━━━ Dane wejściowe

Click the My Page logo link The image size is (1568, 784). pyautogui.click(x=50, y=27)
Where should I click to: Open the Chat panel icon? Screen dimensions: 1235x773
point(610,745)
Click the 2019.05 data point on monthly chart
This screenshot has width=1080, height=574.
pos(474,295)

━━━━━━

Ćwiczenie:
Przekształć wszystkie powyższe wiersze w tabelę Markdown z kolumnami „Numer” i „Treść”, pomijając puste wiersze.

Odpowiedź końcowa:
| Numer | Treść |
|---|---|
| 1 | Click the My Page logo link The image size is (1568, 784). pyautogui.click(x=50, y=27) |
| 2 | Where should I click to: Open the Chat panel icon? Screen dimensions: 1235x773 |
| 3 | point(610,745) |
| 4 | Click the 2019.05 data point on monthly chart |
| 5 | This screenshot has width=1080, height=574. |
| 6 | pos(474,295) |